Text section:
◆ ◆ ◆ ◆ ◆

Joe Carter, a communications specialist with the Ethics & Religious Liberty Commission, writes that ISIS “considers rape of sex slaves to be a form of worship,” referencing a New York Times article in which a 15-year-old Yazidi girl describes the actions of a 20-year-old ISIS soldier who raped her.
“Every time that he came to rape me, he would pray,” said the girl identified only as F, the first letter of her name. “He kept telling me this is ibadah (an Islamic term meaning worship).”
Carter also referenced the October 2014 issue of the ISIS propaganda magazine Dabiq, which included an article on the “revival of slavery before the (judgment) hour,” which stated a religious justification for sex slavery; and an ISIS pamphlet which promoted the rape of even prepubescent girls.
ISIS currently has an estimated 3,000 girls and women enslaved, most of them Yazidi, HRW reported. Amnesty International has also chronicled the abuse.
Freedom for those enslaved lies in the hands of Muslims themselves, Ibrahim blogged.
“The solution is not to keep debating whether ISIS is or is not Islamic, as the driving texts are clear and loud,” Ibrahim wrote. “An end to rape cannot be obtained by downplaying any Islamic-related role in such terror. Neither can the solution stem from a politically-correct discourse out to avoid causing offense. … Non-Muslims cannot refute evidence offered by Muslims and embedded in Muslim sacred texts.”

◆ ◆ ◆ ◆ ◆

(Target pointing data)
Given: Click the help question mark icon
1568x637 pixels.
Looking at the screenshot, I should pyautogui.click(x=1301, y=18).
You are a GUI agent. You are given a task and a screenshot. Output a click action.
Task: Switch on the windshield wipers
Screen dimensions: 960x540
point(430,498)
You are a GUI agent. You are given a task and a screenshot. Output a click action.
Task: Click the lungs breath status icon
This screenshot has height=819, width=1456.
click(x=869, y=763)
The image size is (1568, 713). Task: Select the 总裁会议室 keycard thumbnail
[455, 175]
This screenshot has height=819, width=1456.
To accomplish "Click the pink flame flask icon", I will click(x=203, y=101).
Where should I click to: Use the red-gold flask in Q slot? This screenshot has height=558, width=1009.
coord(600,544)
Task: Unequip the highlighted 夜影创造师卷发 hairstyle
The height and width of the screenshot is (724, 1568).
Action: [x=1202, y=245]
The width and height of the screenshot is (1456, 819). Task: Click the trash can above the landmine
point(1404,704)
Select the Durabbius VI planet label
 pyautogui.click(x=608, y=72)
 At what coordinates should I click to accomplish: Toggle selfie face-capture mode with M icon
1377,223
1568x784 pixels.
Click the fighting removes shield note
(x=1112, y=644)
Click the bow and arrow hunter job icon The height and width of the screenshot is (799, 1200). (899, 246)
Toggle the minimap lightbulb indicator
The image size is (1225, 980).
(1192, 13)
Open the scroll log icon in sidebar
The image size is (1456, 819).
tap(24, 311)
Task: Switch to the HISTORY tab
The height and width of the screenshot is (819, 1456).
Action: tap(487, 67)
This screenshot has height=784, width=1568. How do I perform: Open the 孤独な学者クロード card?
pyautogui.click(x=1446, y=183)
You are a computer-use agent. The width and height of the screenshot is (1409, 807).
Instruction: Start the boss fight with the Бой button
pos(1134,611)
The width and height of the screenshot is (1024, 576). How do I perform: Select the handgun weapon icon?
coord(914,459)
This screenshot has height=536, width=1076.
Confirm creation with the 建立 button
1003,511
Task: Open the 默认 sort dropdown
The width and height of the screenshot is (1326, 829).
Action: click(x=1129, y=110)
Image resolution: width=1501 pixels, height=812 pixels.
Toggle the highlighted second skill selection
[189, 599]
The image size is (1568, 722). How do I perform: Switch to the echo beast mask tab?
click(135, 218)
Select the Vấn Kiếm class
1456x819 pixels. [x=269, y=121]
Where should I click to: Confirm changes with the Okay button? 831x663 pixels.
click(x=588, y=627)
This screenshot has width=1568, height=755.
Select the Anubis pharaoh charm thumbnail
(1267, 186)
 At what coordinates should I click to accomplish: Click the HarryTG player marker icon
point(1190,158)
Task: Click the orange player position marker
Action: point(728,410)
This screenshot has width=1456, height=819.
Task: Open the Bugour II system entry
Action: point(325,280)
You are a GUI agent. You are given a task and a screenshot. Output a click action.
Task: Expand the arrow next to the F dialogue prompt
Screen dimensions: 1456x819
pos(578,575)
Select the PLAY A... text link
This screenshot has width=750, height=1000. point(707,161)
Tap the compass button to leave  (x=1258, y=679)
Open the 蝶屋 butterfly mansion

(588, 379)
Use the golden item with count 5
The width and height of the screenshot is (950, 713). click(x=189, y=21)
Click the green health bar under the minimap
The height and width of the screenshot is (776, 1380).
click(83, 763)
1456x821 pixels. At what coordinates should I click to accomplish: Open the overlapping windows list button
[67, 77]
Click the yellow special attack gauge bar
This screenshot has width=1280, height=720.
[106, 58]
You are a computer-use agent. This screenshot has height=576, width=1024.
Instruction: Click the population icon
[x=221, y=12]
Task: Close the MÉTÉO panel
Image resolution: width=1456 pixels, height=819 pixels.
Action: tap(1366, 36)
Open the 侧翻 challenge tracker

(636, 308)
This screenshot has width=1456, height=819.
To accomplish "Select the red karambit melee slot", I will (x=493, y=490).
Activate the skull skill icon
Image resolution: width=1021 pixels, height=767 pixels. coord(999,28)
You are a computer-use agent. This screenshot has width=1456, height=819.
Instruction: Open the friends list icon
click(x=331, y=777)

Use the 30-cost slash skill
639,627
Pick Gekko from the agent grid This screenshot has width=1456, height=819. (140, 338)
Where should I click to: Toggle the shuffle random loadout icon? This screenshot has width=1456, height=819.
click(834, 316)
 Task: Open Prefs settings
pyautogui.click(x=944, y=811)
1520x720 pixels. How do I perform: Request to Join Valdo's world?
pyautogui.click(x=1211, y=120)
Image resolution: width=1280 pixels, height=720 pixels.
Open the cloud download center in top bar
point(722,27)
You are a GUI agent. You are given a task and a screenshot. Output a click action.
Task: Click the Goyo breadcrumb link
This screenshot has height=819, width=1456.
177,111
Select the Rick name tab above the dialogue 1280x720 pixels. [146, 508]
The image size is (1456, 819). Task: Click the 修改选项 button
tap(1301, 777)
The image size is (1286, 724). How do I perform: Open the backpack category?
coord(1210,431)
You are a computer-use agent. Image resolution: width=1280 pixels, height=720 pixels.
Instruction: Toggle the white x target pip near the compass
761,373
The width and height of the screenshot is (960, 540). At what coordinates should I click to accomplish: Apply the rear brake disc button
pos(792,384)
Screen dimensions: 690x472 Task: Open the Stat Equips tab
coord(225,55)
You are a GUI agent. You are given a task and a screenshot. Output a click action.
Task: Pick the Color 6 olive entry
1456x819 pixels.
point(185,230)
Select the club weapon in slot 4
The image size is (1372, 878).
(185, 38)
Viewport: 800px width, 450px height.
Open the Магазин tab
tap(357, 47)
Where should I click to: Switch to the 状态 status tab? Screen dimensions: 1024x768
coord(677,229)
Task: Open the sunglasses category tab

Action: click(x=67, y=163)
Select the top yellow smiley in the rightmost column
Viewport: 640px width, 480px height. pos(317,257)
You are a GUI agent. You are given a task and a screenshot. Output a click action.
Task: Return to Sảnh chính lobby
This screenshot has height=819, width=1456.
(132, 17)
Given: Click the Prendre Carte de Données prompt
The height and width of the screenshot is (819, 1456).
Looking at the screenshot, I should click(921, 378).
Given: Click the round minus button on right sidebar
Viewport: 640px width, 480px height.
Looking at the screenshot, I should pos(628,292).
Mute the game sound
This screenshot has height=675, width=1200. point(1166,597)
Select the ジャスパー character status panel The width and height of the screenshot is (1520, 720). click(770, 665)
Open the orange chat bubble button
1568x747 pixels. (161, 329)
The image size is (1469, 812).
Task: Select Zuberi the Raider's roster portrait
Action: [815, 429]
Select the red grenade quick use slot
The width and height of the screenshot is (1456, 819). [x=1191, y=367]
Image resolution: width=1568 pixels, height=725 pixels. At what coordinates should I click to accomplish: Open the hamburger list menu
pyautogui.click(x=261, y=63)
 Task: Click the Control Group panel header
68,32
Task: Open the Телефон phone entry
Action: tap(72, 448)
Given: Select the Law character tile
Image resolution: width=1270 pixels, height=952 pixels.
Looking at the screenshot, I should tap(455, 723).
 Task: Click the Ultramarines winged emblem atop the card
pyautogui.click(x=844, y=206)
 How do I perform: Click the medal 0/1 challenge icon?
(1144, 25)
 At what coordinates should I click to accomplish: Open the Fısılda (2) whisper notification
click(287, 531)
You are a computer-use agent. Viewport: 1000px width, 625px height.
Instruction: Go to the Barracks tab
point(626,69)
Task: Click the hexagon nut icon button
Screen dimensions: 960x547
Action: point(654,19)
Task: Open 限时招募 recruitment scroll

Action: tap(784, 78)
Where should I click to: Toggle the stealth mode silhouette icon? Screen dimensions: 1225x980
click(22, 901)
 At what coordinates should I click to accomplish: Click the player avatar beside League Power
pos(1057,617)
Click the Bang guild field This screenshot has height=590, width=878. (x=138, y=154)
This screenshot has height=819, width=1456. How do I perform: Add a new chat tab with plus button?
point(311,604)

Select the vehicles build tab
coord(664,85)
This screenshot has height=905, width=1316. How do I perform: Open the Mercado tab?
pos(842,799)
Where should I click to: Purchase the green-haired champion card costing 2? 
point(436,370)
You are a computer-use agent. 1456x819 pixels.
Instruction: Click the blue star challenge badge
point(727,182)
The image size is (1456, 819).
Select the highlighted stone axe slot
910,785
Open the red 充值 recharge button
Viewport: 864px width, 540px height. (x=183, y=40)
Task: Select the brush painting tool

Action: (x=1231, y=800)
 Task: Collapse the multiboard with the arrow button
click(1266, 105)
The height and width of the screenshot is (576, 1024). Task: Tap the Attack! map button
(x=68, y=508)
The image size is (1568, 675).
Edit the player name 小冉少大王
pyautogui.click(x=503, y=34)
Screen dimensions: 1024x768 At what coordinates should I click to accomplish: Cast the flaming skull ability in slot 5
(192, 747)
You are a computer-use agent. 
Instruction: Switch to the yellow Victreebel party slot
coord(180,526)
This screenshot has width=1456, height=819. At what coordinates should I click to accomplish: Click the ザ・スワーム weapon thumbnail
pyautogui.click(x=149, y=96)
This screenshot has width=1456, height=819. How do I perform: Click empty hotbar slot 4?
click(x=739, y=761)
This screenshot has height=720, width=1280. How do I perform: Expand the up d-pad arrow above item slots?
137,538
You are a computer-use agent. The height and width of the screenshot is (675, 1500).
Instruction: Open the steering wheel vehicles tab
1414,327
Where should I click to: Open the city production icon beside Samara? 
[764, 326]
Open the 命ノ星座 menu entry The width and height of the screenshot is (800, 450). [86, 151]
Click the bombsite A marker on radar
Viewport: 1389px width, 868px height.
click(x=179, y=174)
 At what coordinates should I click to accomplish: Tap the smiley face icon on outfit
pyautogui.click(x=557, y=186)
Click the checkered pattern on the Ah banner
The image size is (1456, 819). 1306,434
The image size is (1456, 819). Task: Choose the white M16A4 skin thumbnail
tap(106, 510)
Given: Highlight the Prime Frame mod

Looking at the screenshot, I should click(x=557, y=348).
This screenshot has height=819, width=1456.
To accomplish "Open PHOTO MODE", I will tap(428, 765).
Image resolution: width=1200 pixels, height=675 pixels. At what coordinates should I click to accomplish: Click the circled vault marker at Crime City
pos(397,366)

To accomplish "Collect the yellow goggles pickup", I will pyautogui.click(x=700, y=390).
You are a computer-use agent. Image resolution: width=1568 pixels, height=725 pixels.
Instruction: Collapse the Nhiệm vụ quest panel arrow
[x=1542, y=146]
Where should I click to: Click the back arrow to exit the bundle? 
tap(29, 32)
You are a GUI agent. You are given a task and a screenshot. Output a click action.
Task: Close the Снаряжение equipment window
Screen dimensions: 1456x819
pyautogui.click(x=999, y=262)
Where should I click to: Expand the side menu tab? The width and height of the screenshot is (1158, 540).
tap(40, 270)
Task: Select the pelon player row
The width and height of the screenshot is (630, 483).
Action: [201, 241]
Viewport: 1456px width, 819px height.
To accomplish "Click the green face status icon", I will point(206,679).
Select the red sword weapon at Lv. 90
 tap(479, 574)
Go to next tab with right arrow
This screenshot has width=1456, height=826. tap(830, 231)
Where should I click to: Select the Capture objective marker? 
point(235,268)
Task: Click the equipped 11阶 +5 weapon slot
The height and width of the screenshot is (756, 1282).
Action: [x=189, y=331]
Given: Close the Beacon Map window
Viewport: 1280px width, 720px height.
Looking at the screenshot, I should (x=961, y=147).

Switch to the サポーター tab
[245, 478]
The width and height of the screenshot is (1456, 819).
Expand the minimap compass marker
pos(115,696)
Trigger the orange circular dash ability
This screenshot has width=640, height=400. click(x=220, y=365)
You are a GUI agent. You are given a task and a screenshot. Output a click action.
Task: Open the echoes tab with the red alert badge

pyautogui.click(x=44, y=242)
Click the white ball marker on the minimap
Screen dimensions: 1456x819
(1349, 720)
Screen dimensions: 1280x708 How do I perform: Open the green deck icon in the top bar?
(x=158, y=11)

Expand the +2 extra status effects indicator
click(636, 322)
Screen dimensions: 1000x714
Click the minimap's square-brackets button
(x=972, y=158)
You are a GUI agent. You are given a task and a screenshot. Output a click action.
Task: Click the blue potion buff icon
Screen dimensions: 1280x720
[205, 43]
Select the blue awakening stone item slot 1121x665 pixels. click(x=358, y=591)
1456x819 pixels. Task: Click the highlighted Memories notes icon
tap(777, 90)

◆ ◆ ◆ ◆ ◆

Change "communications specialist" to "spokesman" in the news excerpt, then write out the stretch from "Joe Carter, a" through "who raped her.". The rows aren't needed for this.

Joe Carter, a spokesman with the Ethics & Religious Liberty Commission, writes that ISIS “considers rape of sex slaves to be a form of worship,” referencing a New York Times article in which a 15-year-old Yazidi girl describes the actions of a 20-year-old ISIS soldier who raped her.